» Data
————————
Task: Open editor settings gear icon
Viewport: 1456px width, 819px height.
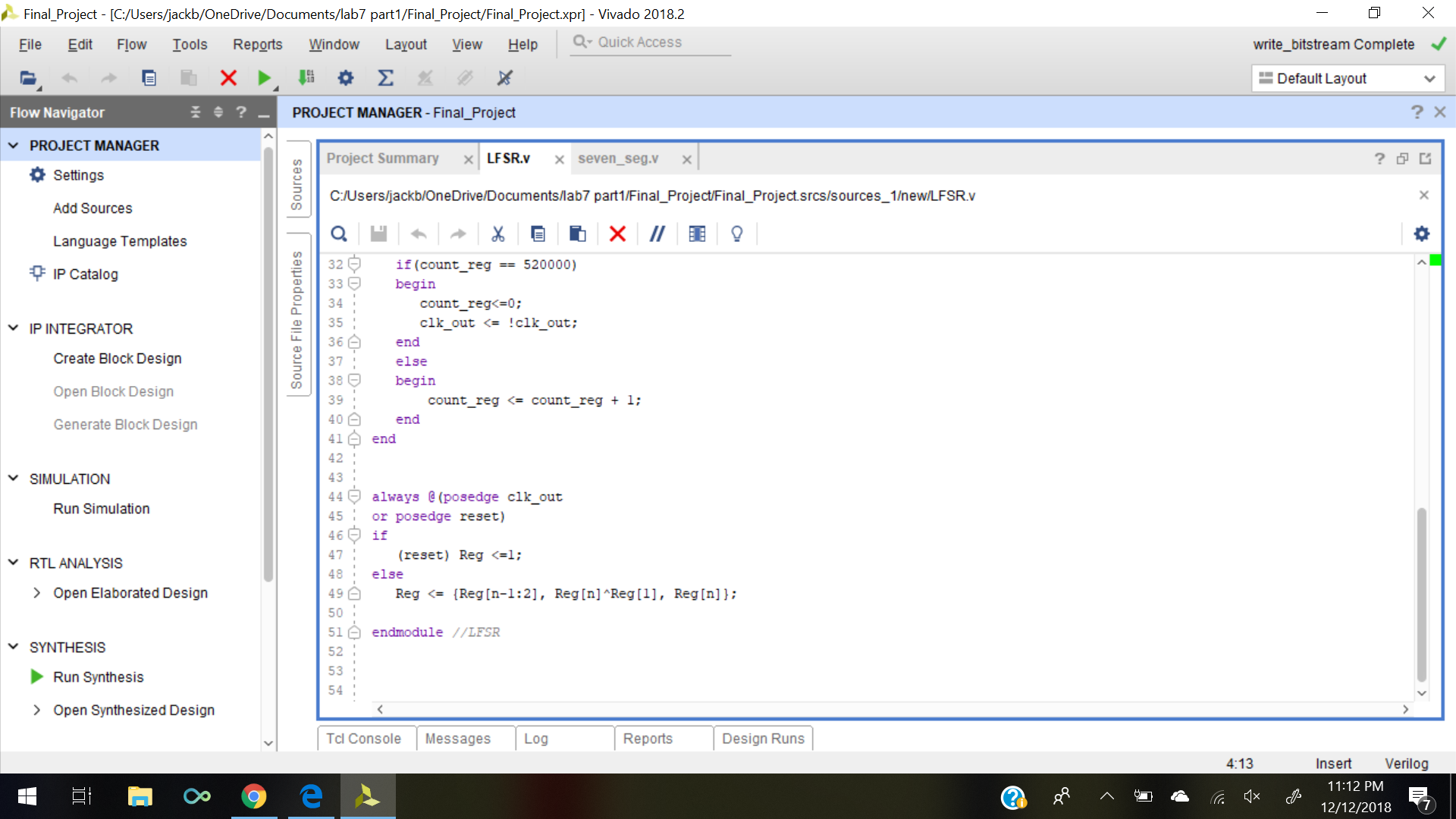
————————
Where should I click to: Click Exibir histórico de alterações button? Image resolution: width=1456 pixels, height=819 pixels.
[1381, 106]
————————
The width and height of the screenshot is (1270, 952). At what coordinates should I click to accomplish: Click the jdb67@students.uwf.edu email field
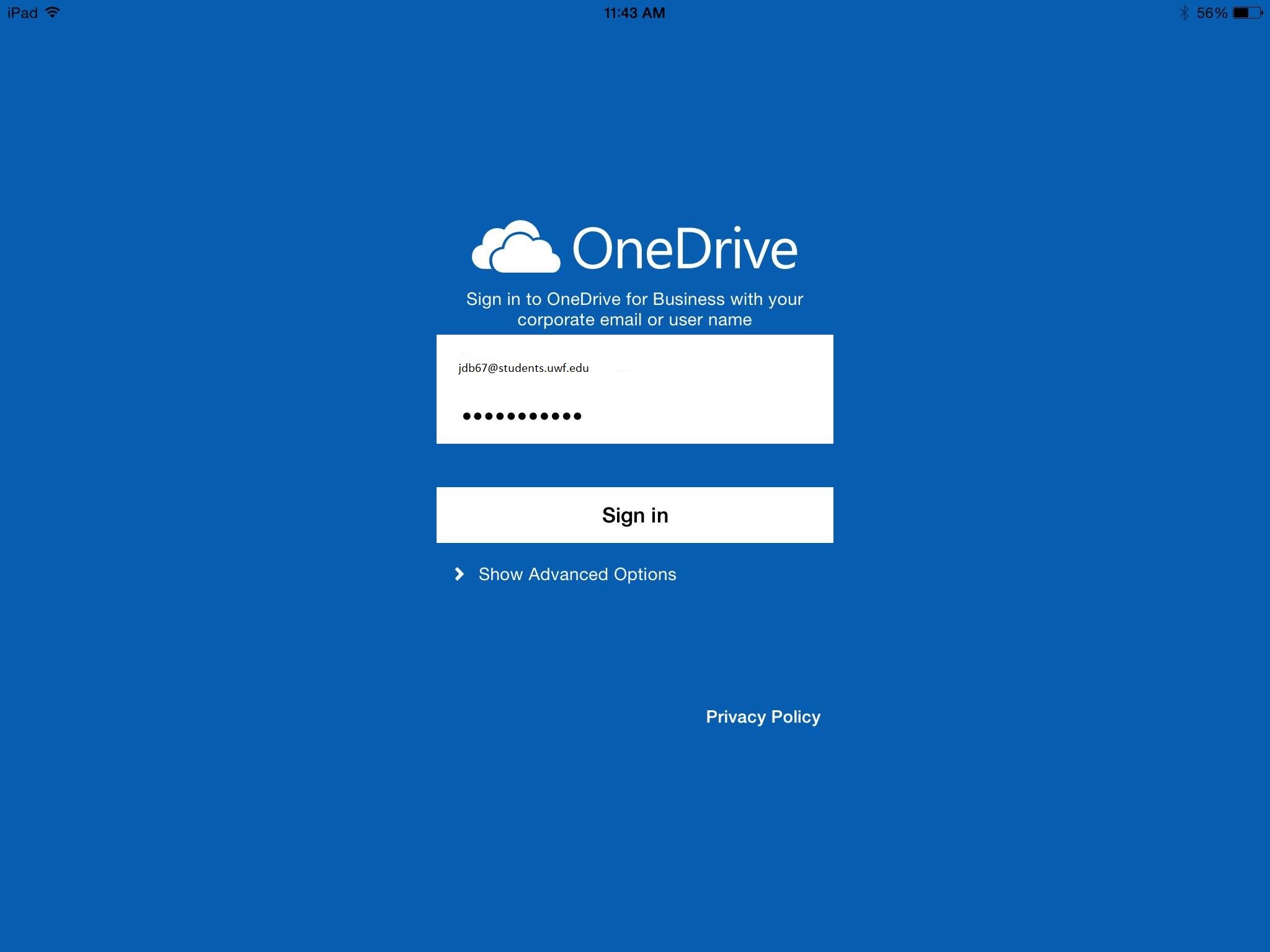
————————
» Exercise
Taking the entries above, restate exactly those lines that fall between the line with "Task: Open editor settings gear icon" and the line with "Viewport: 1456px width, 819px height.", keeping both of those lines too.

» Written reply
Task: Open editor settings gear icon
Viewport: 1456px width, 819px height.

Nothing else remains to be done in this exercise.